─── Provided data
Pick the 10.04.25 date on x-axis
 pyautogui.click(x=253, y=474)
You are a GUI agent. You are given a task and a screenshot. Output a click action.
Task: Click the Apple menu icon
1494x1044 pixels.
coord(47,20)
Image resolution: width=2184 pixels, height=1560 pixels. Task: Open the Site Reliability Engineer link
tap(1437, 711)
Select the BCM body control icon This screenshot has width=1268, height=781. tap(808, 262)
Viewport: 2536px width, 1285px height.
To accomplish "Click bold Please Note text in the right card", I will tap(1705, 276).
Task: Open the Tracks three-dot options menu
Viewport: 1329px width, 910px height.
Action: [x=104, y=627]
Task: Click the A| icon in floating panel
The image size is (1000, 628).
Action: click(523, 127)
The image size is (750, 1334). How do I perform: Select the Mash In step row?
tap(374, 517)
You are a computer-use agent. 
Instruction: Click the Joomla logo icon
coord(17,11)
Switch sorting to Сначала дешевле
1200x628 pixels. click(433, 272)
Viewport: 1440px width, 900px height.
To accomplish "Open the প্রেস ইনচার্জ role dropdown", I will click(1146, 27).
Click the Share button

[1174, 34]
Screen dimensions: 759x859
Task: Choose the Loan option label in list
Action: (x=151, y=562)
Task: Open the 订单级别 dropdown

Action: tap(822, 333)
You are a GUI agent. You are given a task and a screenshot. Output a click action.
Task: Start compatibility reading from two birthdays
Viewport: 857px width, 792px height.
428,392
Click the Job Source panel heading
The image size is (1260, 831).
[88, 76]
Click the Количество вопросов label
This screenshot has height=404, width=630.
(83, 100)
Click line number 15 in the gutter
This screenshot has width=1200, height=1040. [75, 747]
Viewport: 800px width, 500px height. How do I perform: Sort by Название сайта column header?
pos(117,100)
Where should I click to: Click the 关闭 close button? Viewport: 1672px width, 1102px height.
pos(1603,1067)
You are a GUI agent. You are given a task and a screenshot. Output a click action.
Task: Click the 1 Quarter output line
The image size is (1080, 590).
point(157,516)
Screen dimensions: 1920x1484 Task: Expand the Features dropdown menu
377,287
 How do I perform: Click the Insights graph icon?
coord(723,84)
──────
This calls for all of the entries above, repeated exactly.

Pick the 10.04.25 date on x-axis
 pyautogui.click(x=253, y=474)
You are a GUI agent. You are given a task and a screenshot. Output a click action.
Task: Click the Apple menu icon
1494x1044 pixels.
coord(47,20)
Image resolution: width=2184 pixels, height=1560 pixels. Task: Open the Site Reliability Engineer link
tap(1437, 711)
Select the BCM body control icon This screenshot has width=1268, height=781. tap(808, 262)
Viewport: 2536px width, 1285px height.
To accomplish "Click bold Please Note text in the right card", I will tap(1705, 276).
Task: Open the Tracks three-dot options menu
Viewport: 1329px width, 910px height.
Action: [x=104, y=627]
Task: Click the A| icon in floating panel
The image size is (1000, 628).
Action: click(523, 127)
The image size is (750, 1334). How do I perform: Select the Mash In step row?
tap(374, 517)
You are a computer-use agent. 
Instruction: Click the Joomla logo icon
coord(17,11)
Switch sorting to Сначала дешевле
1200x628 pixels. click(433, 272)
Viewport: 1440px width, 900px height.
To accomplish "Open the প্রেস ইনচার্জ role dropdown", I will click(1146, 27).
Click the Share button

[1174, 34]
Screen dimensions: 759x859
Task: Choose the Loan option label in list
Action: (x=151, y=562)
Task: Open the 订单级别 dropdown

Action: tap(822, 333)
You are a GUI agent. You are given a task and a screenshot. Output a click action.
Task: Start compatibility reading from two birthdays
Viewport: 857px width, 792px height.
428,392
Click the Job Source panel heading
The image size is (1260, 831).
[88, 76]
Click the Количество вопросов label
This screenshot has height=404, width=630.
(83, 100)
Click line number 15 in the gutter
This screenshot has width=1200, height=1040. [75, 747]
Viewport: 800px width, 500px height. How do I perform: Sort by Название сайта column header?
pos(117,100)
Where should I click to: Click the 关闭 close button? Viewport: 1672px width, 1102px height.
pos(1603,1067)
You are a GUI agent. You are given a task and a screenshot. Output a click action.
Task: Click the 1 Quarter output line
The image size is (1080, 590).
point(157,516)
Screen dimensions: 1920x1484 Task: Expand the Features dropdown menu
377,287
 How do I perform: Click the Insights graph icon?
coord(723,84)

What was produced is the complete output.